Donald Trump en una imagen del pasado mes de abril. / AFP / MANDEL NGAN

Da la impresión de que Donald Trump ha situado la campaña electoral allí donde le conviene: en la ciénaga de un clima social cada día más degradado por los prejuicios raciales, la brutalidad policial cada vez más frecuente y las imágenes de vandalismo nocturno en algunas ciudades. En este lodazal se mueve el presidente como pez en el agua con sus apelaciones al restablecimiento de la ley y el orden, sin una sola referencia a las víctimas y una defensa de diferentes policías rayana en la inmoralidad.
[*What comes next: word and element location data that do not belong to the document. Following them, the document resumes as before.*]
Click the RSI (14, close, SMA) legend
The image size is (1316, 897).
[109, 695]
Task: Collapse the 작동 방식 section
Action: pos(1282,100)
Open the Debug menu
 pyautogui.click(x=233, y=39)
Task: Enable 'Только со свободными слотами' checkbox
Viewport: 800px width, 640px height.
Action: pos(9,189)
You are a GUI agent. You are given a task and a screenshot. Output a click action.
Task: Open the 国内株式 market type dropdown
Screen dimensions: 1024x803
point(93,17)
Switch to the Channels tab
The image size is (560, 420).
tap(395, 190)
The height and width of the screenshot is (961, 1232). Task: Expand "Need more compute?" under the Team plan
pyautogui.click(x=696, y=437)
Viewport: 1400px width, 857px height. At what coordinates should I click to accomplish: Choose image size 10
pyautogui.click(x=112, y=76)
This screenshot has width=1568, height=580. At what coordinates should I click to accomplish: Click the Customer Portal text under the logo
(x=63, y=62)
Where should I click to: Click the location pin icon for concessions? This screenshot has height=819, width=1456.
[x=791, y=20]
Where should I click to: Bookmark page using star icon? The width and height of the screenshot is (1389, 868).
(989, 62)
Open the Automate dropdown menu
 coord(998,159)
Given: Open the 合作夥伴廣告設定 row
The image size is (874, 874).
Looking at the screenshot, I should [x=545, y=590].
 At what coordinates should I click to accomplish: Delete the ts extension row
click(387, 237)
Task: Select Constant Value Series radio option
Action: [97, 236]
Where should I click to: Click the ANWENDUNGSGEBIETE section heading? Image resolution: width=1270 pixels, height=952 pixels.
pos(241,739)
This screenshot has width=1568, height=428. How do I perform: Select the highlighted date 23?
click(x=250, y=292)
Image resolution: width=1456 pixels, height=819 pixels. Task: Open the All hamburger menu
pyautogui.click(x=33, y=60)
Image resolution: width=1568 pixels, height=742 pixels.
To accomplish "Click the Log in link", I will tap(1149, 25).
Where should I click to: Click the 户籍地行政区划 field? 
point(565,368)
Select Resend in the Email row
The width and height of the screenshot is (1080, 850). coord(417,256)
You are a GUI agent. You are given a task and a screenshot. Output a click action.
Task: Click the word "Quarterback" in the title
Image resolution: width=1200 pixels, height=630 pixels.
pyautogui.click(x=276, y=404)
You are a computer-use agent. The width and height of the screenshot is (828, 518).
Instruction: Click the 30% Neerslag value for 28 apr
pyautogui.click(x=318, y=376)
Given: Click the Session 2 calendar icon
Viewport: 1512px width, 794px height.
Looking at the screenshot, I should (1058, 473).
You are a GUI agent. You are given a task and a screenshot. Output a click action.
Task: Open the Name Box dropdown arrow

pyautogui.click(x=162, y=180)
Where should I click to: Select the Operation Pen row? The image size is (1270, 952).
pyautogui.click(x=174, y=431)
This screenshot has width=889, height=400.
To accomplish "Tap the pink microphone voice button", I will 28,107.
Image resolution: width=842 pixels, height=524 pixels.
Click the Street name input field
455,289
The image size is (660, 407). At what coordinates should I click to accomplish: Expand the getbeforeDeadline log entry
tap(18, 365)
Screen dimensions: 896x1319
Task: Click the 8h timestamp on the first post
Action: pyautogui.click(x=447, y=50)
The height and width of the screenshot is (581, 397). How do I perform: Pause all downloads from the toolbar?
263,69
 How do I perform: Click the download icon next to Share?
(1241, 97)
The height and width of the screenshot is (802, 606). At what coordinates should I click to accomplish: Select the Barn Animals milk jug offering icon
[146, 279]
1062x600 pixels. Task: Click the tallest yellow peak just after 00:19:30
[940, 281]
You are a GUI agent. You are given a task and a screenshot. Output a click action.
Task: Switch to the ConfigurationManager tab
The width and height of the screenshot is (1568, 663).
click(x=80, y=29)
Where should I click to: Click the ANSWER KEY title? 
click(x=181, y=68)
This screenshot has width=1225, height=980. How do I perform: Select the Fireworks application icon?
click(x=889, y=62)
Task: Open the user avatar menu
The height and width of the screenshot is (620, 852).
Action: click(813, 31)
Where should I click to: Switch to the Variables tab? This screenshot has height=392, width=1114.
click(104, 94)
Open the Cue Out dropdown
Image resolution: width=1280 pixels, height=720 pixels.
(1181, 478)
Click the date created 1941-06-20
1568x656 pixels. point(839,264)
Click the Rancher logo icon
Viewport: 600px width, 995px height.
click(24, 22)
Creen Trump y su entorno que este es el camino más seguro para recortar la distancia que Joe Biden le sacaba en las encuestas antes de la convención republicana, pero esta presunción la ponen en entredicho varios sondeos hechos los primeros días de esta semana en los que el candidato demócrata saca al republicano entre siete y diez puntos de ventaja en intención de voto.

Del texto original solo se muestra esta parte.